Excerpt ▸
I’ve updated the pedigree charts I posted a few days back.
Although I use an attribution copyleft license (CC-BY-SA), I recognize that expecting attribution for every re-use is a bit unrealistic. Sure, it’s reasonable for the first few generations: most people can name their mother and father, and many can name all 4 grandparents. But expecting them to name all 8 great-grandparents is a little much. Who knows the names of all 16 of their great-great-grandparents, or all 32 great-great-great-grandparents? And so on.

Likewise, I expect people to cite Sita as a source in the first few generations of remixes. I don’t think I need to legally coerce people to name me as the source author, any more than legal coercion is needed for most people to name their parents. Or grandparents; a remixed remix can still cite this source. But a remixed remix of a remixed remix? How much “Sita” is even left at that point?

Sure, I’d like to be credited in works containing 1/144th dilutions of Sita, but is that reasonable?
Here the analogy between memes and genes weakens, because memes don’t recombine sexually like genes do. Making Sita’s “memeology” match the biological pedigree chart was awkward; cultural works can have many more than two “parents” for every “child.” I had to omit many of Sita’s other “parents,” like 2-D animation (cut-out animation, Flash, computer science, Fleischer Bros., Eduard Muybridge, etc.), to make the charts match. With all those “parents” mixing willy-nilly into all those “children,” dilution of attribution could happen in even fewer generations.

Extracted records ▸
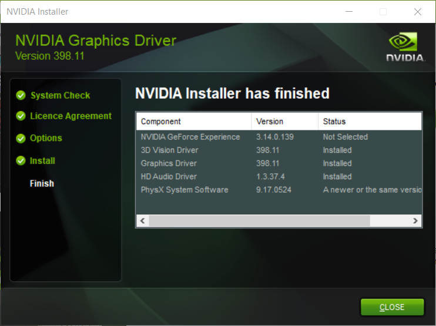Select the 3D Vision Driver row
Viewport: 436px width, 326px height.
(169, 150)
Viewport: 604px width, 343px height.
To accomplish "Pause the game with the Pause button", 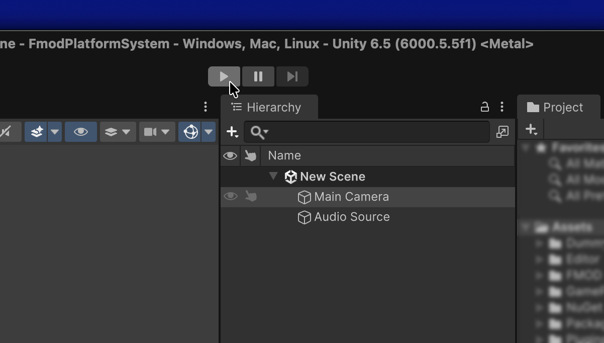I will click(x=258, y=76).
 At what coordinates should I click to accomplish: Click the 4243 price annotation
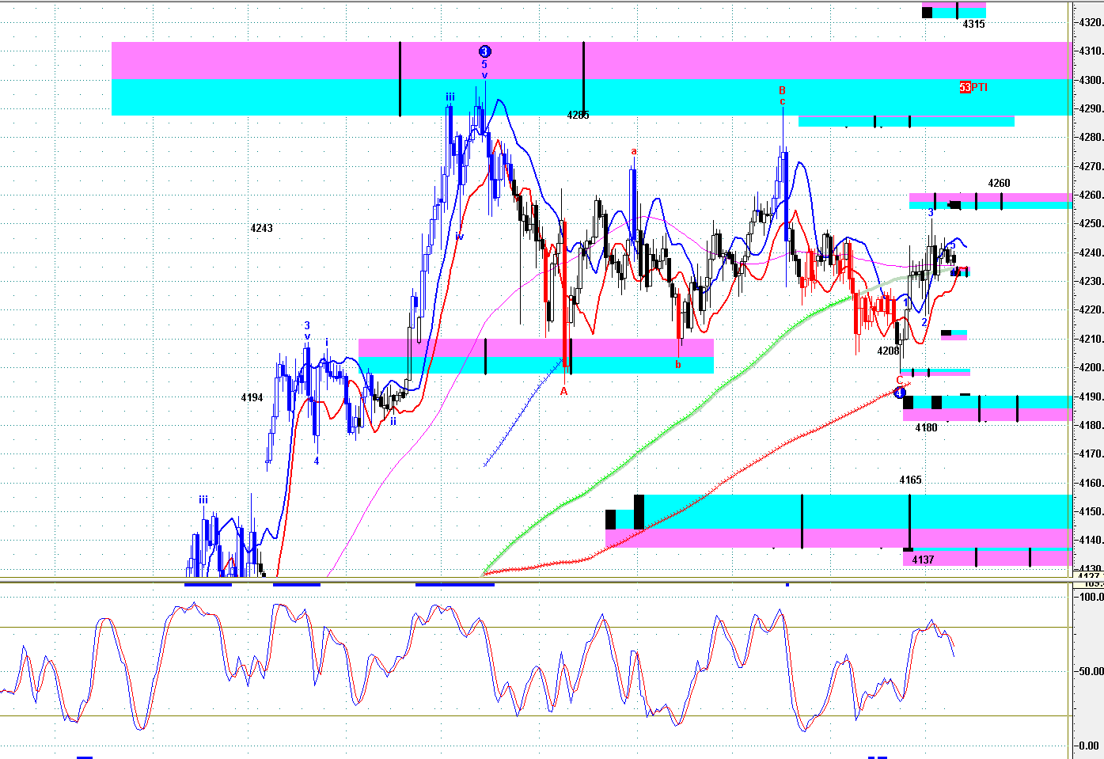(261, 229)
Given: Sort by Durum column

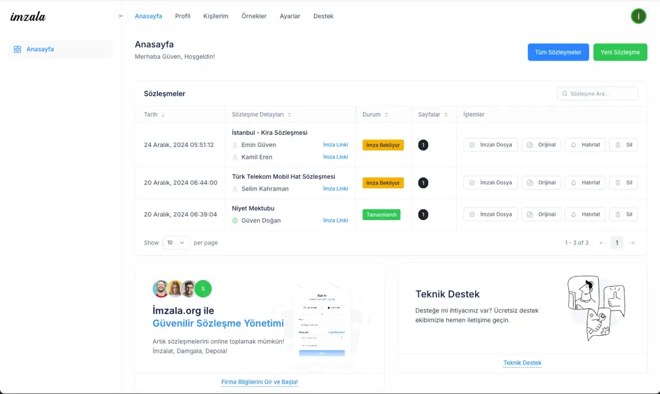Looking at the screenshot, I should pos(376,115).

...

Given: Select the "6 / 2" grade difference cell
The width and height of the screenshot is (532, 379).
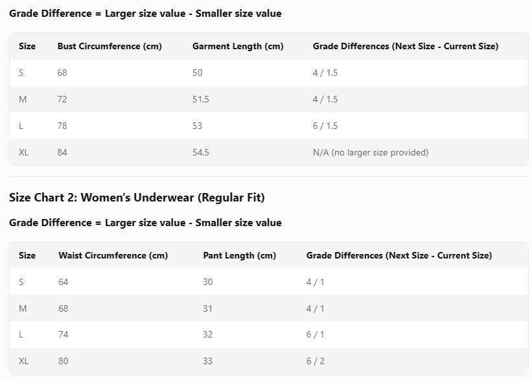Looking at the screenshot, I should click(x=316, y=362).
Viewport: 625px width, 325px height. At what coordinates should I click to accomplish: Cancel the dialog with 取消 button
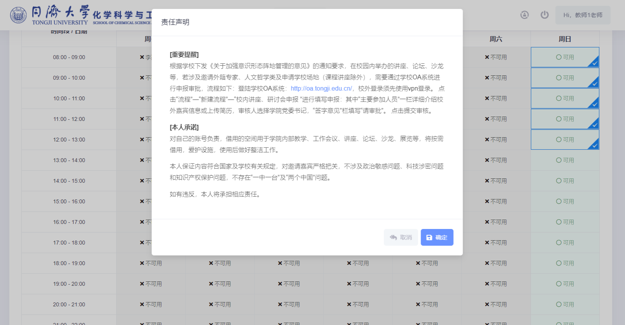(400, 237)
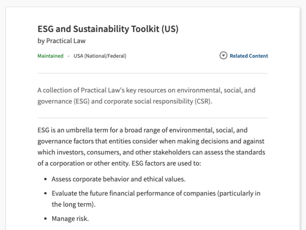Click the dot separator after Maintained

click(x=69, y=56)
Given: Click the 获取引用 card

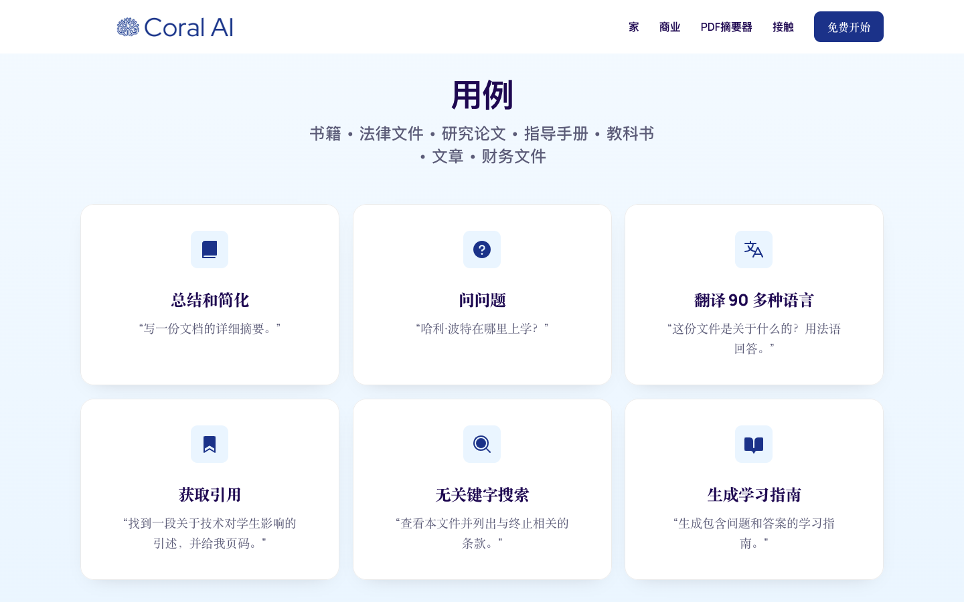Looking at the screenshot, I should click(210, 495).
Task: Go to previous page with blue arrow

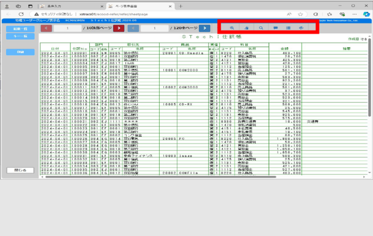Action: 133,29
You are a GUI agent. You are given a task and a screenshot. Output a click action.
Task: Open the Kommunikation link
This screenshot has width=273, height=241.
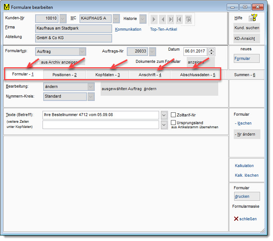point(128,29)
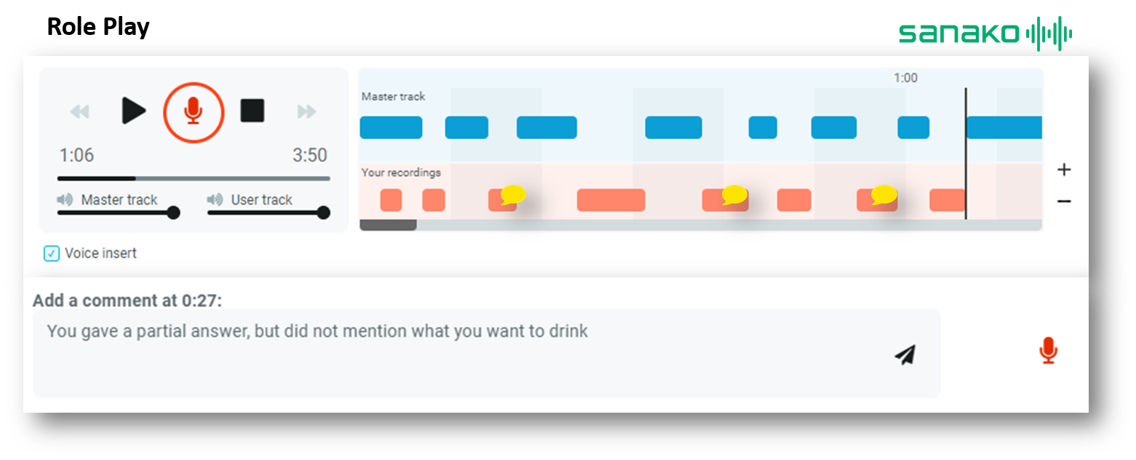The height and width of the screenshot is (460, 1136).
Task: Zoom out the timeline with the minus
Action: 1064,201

==

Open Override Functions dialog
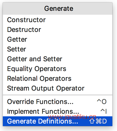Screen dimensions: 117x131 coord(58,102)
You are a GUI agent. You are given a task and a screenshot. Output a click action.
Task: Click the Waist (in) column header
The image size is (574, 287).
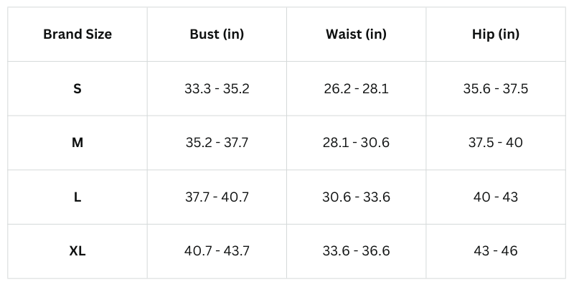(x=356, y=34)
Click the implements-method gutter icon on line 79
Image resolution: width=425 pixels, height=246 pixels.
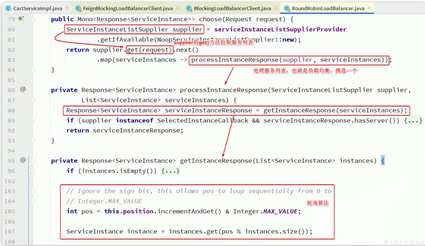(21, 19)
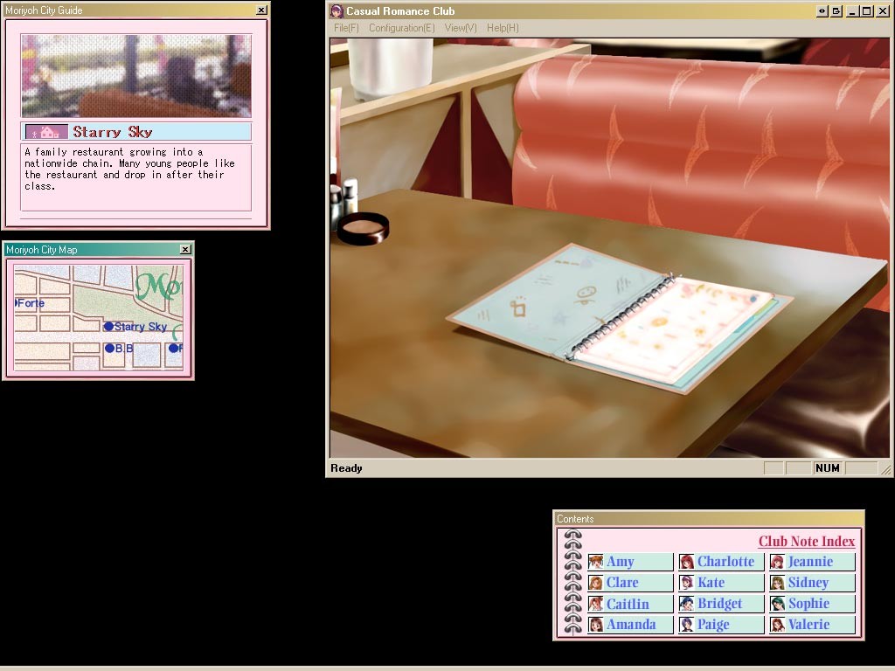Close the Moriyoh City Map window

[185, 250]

Exercises to complete ▸
1. In the post on pedigree charts, rewrite the part that opens with the words containing "Likewise, I expect" and closes with "is that reasonable?", putting "original creator" in place of "source author".
2. In the post on pedigree charts, what license does the writer use?

Answer set ▸
1.
Likewise, I expect people to cite Sita as a source in the first few generations of remixes. I don’t think I need to legally coerce people to name me as the original creator, any more than legal coercion is needed for most people to name their parents. Or grandparents; a remixed remix can still cite this source. But a remixed remix of a remixed remix? How much “Sita” is even left at that point?

Sure, I’d like to be credited in works containing 1/144th dilutions of Sita, but is that reasonable?

2. An attribution copyleft license, CC-BY-SA.